Twentieth Sunday – B

Like a driver who switches the gears forward, Jesus slowly builds upon the significance of the bread that He gives for life, as we have heard in the recent Sunday Gospels. Jesus fed a multitude of people, beginning with five loaves of bread and two fish. The people want to make him a king. Jesus slips away. When He is found, He asserts that what He is teaching is more important than the bread with which He fed the people. His teaching is bread for life. The crowd can accept that easily enough. They savor His teaching as they savored the bread.

His words were strong, but His listeners assumed He was giving added emphasis to His message. Then, He went further and announced, “I came down from heaven” (Jn 6:38). Did He actually mean that? This was more difficult to swallow than the bread. They knew His family. Perhaps He meant God was teaching through Him. They might accept that His teaching was spiritual bread that God had sent from heaven.

However, He was saying much more: He Himself was the bread of life that had come down from heaven and could give life. Jesus has moved the symbol of bread from His teaching to His very person. They must eat Him: “I am the bread of life.” He asserted that if they ate this bread, they would never be hungry or thirsty again (Jn 6:35).

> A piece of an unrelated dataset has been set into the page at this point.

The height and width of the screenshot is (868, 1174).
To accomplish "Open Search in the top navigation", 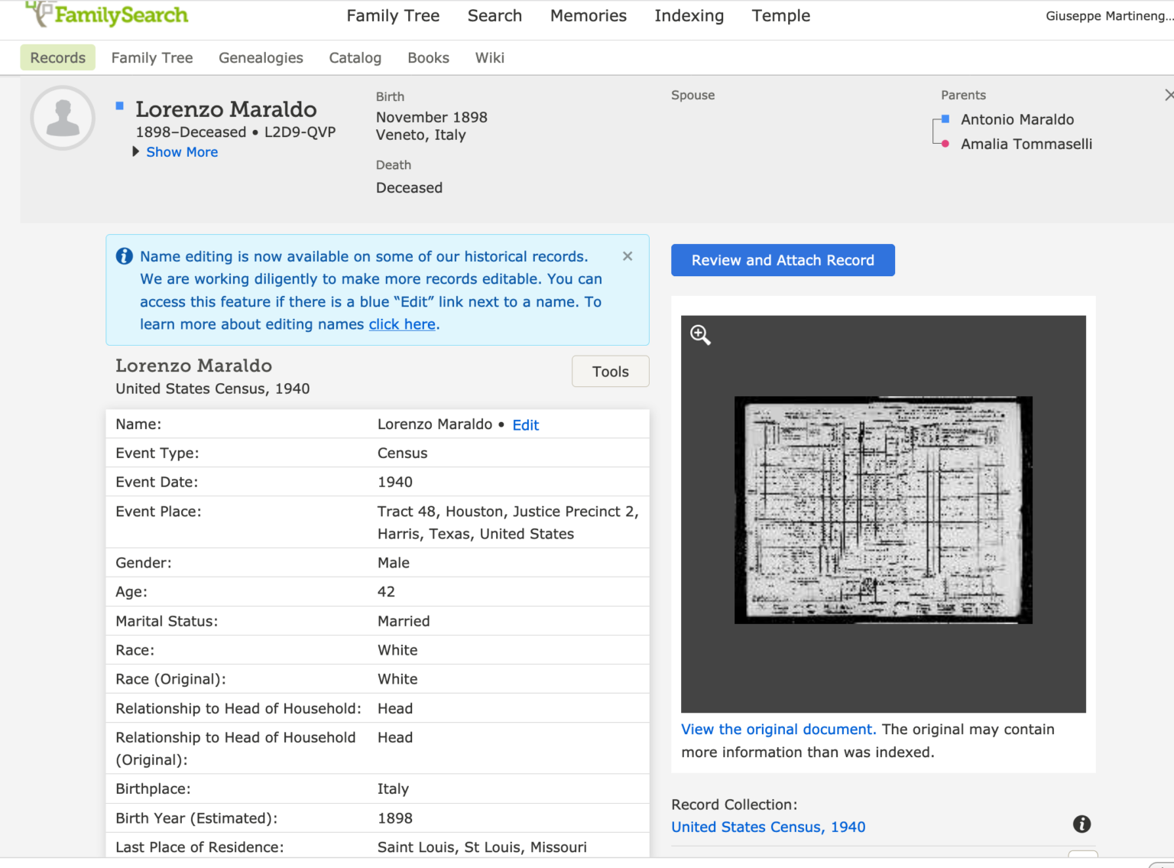I will [x=495, y=15].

He gives the reason for His authority: He is “the Son” in relation to God, whom He speaks of as “My Father”: “This is the will of My Father that everyone who sees the Son and believes in Him may have eternal life, and I shall raise him on the last day” (Jn 6:40).

Today’s Gospel, John 6:51-58, develops the “bread of life” being Himself even further: “I am the living bread that came down from heaven; whoever eats this bread will live forever” (Jn 6:51). He was announcing, as Thomas Aquinas puts it, “Christ, the true bread, gives life to the world by reason of his divinity; and he descends from heaven by reason of his human nature” (Commentary on John, 610). Bread strengthens life but Jesus declares that not only can He strengthen our lives. He gives life, even eternal life.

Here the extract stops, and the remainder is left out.